■ Problem details: Transcribe the stretch of entries below from the line with "Who do I contact for" through the line with "Review our Privacy Policy (1103, 2544)", exactly and with both ends included; leave out all other lines.

[Records from a dataset]
==================================================
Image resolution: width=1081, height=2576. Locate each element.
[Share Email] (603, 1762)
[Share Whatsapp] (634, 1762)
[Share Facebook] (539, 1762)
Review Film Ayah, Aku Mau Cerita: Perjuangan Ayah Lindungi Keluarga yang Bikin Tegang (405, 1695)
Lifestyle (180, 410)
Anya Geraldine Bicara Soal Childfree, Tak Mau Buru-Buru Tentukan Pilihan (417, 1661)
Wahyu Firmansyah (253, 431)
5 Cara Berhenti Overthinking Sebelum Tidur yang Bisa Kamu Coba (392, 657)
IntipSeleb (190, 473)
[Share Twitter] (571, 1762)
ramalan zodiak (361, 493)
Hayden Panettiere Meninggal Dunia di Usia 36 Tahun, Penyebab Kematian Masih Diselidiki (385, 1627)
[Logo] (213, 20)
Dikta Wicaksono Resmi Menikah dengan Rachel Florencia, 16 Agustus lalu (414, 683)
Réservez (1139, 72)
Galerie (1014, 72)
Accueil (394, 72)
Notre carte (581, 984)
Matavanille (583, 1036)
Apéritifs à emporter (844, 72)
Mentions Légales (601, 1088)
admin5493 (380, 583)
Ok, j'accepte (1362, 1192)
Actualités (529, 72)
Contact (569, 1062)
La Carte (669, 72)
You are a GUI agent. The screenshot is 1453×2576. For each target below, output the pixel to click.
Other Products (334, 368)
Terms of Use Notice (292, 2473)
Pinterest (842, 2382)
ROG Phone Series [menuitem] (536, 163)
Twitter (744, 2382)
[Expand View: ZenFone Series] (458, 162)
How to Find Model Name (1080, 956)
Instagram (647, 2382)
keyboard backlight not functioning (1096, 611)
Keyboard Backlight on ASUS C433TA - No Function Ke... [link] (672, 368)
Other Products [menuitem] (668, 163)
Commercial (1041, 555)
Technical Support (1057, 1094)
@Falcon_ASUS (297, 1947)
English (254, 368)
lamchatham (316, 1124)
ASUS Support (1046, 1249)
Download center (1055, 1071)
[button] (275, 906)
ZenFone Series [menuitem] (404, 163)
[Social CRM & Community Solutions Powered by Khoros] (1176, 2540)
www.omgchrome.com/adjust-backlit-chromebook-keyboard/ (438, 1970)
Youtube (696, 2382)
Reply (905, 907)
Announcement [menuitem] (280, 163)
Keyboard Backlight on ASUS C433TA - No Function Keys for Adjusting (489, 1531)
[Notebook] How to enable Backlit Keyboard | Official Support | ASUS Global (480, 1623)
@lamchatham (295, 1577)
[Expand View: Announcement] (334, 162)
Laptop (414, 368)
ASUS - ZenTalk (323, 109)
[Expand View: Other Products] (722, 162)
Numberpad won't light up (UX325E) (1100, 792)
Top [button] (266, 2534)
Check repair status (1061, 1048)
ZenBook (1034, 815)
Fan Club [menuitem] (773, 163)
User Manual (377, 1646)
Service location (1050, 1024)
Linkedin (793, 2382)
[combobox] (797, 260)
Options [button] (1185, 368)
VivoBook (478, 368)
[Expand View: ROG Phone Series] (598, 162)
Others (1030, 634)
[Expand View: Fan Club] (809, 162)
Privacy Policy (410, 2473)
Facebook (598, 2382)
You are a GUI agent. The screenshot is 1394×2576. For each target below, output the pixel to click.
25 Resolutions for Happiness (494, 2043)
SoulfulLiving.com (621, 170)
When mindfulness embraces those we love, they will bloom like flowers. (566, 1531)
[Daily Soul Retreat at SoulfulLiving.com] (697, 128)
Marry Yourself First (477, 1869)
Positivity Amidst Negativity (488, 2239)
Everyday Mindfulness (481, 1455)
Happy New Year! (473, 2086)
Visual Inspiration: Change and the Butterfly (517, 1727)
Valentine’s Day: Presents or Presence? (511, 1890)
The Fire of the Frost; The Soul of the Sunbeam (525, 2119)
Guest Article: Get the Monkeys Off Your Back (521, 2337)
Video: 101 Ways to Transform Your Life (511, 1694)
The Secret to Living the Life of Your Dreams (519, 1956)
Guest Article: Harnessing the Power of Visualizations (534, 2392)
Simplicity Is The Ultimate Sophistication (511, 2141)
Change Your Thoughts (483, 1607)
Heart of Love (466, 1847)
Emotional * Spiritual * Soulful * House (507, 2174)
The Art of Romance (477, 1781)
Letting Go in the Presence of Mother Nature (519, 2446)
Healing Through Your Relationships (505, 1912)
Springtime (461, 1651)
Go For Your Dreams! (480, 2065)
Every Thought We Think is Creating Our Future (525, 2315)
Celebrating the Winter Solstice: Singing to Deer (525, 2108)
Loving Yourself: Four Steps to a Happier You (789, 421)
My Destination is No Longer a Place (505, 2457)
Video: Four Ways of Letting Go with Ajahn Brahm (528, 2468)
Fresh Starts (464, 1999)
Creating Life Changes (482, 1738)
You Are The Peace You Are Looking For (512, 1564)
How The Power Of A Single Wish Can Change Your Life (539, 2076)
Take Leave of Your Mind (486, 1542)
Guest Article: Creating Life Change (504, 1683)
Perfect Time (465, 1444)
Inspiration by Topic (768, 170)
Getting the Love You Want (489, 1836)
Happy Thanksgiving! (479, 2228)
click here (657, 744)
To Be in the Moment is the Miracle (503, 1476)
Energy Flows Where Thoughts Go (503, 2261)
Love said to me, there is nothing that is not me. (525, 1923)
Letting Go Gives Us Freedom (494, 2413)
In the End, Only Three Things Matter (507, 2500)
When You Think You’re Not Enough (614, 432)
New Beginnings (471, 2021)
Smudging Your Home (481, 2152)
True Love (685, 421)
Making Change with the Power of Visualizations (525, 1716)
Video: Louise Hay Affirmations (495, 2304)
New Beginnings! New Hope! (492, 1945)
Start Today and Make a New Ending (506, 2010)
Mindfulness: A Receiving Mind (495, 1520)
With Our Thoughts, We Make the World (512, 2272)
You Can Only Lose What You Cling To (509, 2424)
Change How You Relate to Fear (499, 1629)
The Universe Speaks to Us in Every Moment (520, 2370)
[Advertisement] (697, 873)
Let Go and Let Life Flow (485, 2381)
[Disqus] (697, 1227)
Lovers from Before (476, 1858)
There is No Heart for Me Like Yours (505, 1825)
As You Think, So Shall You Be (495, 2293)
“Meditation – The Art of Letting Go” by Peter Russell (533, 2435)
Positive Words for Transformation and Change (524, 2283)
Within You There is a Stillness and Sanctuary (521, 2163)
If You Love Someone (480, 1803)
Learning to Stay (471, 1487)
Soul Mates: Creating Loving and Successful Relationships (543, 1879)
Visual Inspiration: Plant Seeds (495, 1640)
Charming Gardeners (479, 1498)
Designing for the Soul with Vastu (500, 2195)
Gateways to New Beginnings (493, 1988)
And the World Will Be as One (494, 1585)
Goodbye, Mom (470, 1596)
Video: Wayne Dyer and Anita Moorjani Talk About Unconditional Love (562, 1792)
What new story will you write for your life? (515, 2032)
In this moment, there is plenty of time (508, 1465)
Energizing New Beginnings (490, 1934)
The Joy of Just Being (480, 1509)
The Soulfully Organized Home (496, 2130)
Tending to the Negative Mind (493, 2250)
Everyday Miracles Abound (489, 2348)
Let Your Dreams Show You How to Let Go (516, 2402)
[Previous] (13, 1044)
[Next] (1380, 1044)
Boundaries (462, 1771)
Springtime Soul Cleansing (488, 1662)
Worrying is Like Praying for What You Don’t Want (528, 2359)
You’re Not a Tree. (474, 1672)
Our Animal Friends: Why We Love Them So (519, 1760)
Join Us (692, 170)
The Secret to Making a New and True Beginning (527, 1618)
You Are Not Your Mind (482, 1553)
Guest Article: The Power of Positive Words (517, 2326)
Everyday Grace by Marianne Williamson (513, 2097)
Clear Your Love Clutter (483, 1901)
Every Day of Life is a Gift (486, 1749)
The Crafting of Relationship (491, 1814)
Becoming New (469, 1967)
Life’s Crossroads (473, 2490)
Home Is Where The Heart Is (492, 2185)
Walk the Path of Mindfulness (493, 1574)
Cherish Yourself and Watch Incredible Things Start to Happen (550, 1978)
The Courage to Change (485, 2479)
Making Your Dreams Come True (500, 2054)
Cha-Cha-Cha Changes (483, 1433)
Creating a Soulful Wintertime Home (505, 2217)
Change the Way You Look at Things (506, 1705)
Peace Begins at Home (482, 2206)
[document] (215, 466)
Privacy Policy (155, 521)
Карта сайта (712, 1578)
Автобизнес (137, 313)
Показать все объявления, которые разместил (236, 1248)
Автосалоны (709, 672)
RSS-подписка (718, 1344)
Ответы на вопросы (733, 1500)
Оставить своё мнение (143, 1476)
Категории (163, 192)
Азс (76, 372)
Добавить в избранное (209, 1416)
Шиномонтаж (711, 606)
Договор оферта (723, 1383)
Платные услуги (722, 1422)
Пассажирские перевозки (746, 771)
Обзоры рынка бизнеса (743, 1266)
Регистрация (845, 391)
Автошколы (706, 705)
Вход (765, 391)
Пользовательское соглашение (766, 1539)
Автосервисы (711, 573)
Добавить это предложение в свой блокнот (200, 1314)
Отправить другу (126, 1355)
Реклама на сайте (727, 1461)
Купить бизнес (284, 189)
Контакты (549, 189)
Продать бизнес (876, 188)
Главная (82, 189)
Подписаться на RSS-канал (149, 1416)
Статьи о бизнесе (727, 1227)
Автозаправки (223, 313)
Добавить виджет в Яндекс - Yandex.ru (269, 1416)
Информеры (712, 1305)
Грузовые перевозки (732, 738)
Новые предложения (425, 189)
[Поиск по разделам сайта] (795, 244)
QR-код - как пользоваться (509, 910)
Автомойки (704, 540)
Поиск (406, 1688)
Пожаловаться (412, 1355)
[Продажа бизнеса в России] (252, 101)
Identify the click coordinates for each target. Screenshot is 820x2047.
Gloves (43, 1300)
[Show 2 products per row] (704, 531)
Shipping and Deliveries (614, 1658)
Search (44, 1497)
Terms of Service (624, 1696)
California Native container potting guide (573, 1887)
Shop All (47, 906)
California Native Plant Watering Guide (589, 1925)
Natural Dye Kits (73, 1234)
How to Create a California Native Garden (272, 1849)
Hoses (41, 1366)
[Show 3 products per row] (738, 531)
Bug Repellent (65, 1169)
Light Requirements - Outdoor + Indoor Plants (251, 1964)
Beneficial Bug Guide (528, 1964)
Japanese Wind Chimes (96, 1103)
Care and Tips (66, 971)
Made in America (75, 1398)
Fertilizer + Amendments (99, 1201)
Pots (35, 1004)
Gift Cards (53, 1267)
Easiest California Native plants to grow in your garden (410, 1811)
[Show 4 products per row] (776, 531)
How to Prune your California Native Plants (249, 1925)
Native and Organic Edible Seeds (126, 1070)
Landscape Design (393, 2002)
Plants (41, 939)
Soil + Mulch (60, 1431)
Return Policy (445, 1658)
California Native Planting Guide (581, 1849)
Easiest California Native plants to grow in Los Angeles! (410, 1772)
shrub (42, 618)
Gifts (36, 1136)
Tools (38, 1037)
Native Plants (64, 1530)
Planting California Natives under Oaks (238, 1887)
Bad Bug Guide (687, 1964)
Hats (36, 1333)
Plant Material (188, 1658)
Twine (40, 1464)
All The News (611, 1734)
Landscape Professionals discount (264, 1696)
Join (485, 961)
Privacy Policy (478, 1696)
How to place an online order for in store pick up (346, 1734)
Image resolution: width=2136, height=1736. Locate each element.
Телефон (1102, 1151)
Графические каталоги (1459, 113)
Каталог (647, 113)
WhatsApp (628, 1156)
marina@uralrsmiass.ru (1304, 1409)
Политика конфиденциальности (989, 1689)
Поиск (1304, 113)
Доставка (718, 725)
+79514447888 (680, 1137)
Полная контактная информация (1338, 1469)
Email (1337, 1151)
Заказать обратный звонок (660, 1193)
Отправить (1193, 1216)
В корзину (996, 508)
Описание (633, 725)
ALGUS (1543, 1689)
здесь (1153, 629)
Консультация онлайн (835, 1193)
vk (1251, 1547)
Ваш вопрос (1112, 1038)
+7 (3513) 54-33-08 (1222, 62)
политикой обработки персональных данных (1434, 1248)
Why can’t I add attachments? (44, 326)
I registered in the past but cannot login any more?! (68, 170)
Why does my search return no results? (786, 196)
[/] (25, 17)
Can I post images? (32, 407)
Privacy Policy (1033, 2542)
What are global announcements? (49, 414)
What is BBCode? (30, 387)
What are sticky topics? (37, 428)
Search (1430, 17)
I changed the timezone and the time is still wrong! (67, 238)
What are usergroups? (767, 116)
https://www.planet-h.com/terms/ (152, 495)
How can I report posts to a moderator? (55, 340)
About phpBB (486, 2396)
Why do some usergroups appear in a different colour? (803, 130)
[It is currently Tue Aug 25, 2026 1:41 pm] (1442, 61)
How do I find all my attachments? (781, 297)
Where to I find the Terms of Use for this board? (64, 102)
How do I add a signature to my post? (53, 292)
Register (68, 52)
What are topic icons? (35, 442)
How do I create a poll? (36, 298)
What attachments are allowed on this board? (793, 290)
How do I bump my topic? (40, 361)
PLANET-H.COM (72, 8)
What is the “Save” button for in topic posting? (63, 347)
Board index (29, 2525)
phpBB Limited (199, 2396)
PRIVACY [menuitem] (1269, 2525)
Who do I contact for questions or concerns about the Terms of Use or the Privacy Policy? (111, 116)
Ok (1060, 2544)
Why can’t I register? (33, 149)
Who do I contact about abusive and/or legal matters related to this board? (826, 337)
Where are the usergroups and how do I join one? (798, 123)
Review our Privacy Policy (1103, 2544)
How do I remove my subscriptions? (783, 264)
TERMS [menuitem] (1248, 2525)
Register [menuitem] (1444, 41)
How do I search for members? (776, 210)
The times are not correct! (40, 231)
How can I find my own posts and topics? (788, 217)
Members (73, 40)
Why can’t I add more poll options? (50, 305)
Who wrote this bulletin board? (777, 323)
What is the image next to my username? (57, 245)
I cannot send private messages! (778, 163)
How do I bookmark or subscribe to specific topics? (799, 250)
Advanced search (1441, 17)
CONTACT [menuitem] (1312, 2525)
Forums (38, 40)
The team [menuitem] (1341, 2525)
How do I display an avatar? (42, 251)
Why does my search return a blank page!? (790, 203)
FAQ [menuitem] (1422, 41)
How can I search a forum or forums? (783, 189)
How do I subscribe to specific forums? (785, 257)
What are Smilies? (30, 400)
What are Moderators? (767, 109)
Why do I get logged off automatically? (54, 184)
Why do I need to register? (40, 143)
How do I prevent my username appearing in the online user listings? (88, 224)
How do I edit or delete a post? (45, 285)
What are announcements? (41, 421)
==================================================
■ Solution for this exercise:
Who do I contact for questions or concerns about the Terms of Use or the Privacy Policy? (111, 116)
Ok (1060, 2544)
Why can’t I register? (33, 149)
Who do I contact about abusive and/or legal matters related to this board? (826, 337)
Where are the usergroups and how do I join one? (798, 123)
Review our Privacy Policy (1103, 2544)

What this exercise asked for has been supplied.